Your objective
Although the records contain pictures, none belong in the copy: restate word for word only the lines from the one with "Viewport: 1192px width, 959px height." through the one with "Task: Open the 编辑 (Edit) menu", both included.

──────── Entries shown ────────

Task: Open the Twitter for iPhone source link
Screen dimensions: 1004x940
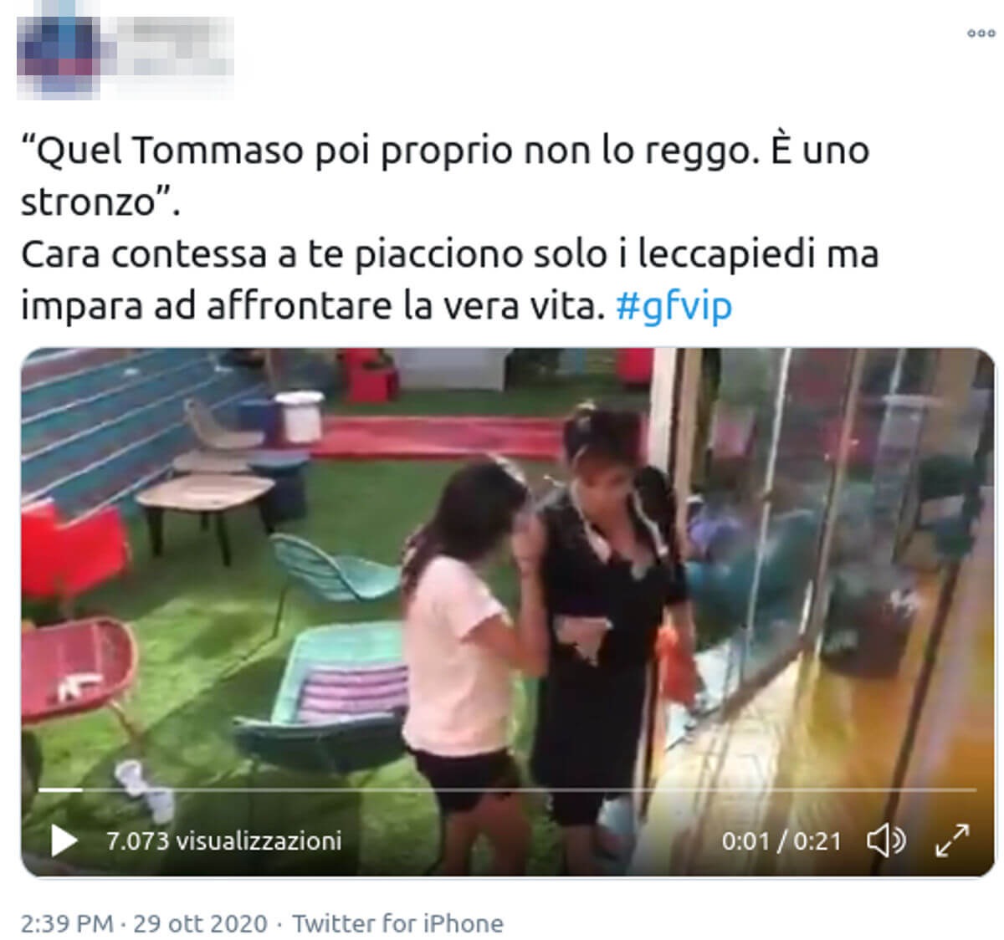Action: [397, 923]
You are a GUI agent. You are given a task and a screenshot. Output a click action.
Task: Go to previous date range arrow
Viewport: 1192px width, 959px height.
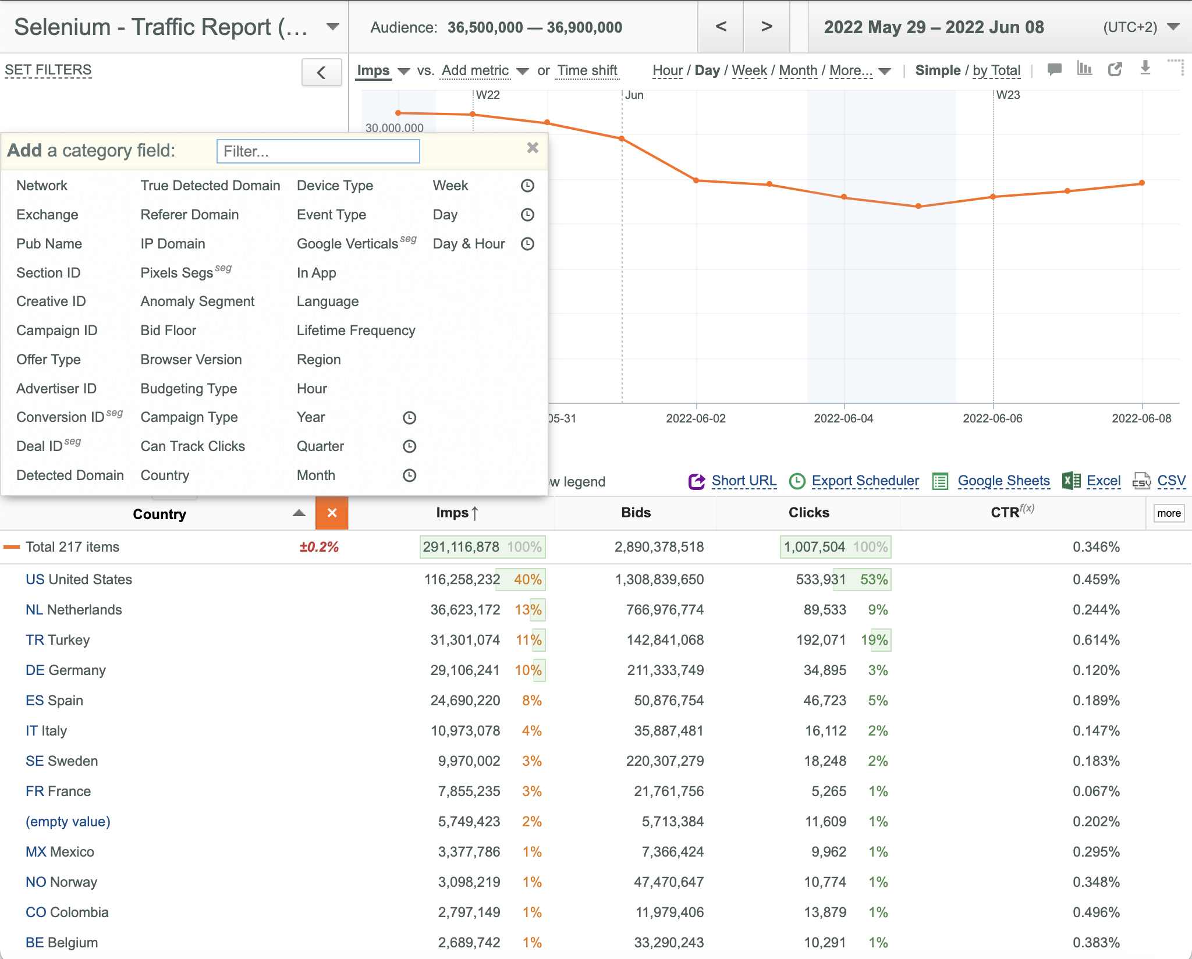pos(721,27)
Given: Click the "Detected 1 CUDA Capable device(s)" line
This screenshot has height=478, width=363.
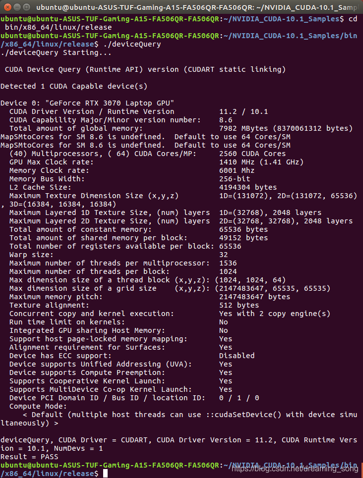Looking at the screenshot, I should coord(74,86).
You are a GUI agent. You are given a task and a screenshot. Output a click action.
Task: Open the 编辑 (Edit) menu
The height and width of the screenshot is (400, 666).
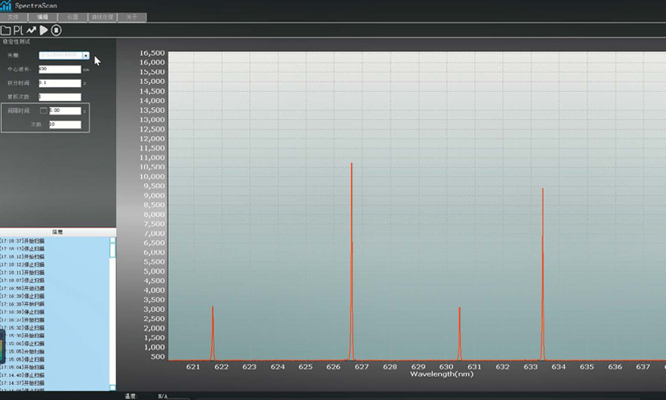[x=42, y=16]
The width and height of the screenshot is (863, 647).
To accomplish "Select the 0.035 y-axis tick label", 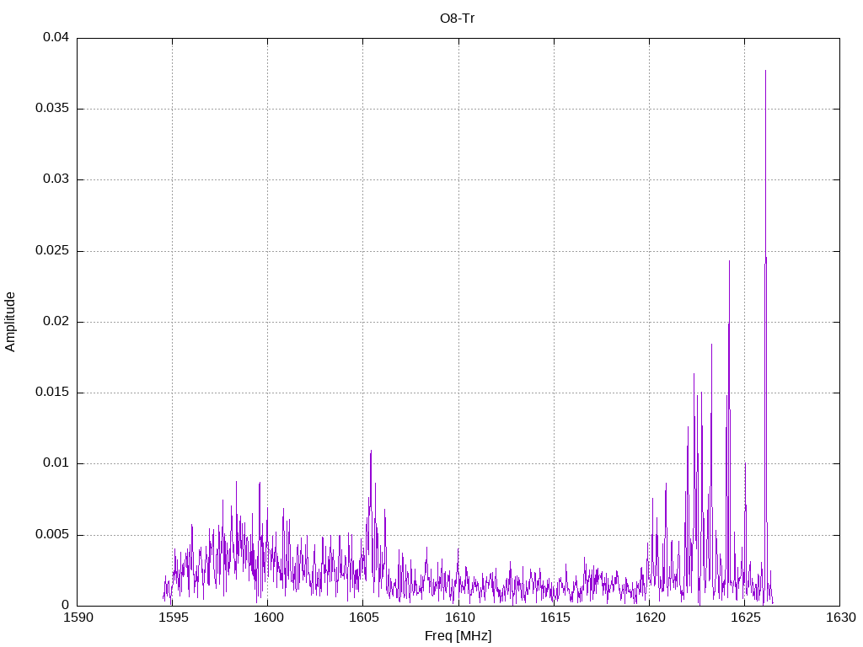I will (53, 109).
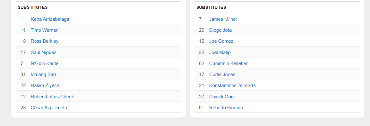Open Kepa Arrizabalaga's player page
Image resolution: width=370 pixels, height=126 pixels.
50,19
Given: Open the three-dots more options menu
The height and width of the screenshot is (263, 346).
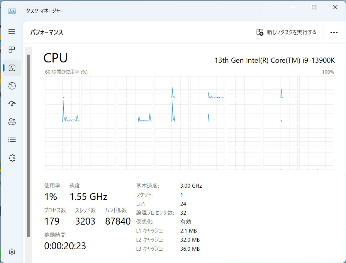Looking at the screenshot, I should (x=334, y=33).
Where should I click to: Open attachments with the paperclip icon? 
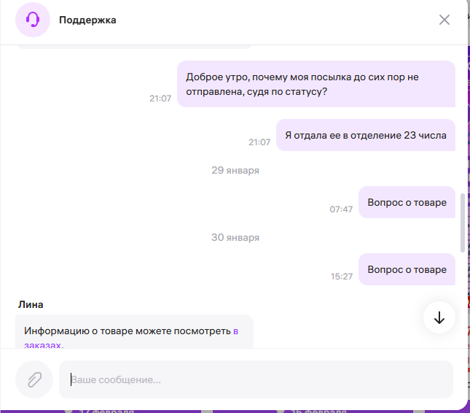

────────

Your response
Viewport: 1192px width, 959px height.
pos(721,27)
Given: Click the "Detected 1 CUDA Capable device(s)" line
This screenshot has height=478, width=363.
Looking at the screenshot, I should coord(74,86).
You are a GUI agent. You are given a task and a screenshot. Output a click action.
Task: Open the 编辑 (Edit) menu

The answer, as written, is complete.